Так прошло часа два. Мацали без отдыха, изредка перекликаясь. Байрам вел их вдоль дороги, чтобы, если что, перескочить в кукурузу.
Ладо работал ритмично, с головой уйдя в дело: раз — хватал головку, два — крутил ее в ладонях «до холодка», три — отпускал. И так без остановки. У него открылось второе дыхание, он не чувствовал ни усталости, ни боли в ладонях. «Что это со мной? Я как робот!» — удивлялся он, не понимая, что виной тому — реющая пыльца, которая делала его пустым и невесомым.

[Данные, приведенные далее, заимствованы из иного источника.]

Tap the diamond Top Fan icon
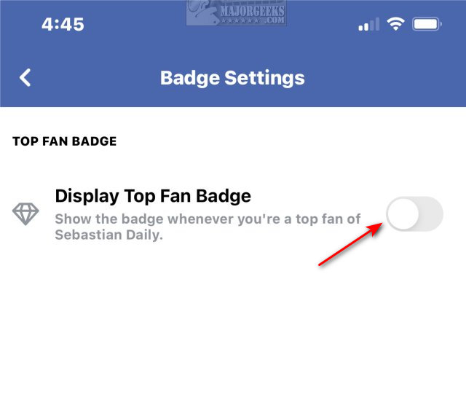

Вдруг он услышал отдаленный шум мотора. Замер. Так и есть… Откуда-то едет машина… Он различал сочное, утробное шуршание шин по гравию и обливался холодным потом. Этого еще не хватало! Звук мотора усилился. И вдруг совсем близко от Ладо раздался громкий хруст и треск, будто где-то ломился сквозь заросли крупный зверь. Треск и топот, усиливаясь, явно направлялись в его сторону.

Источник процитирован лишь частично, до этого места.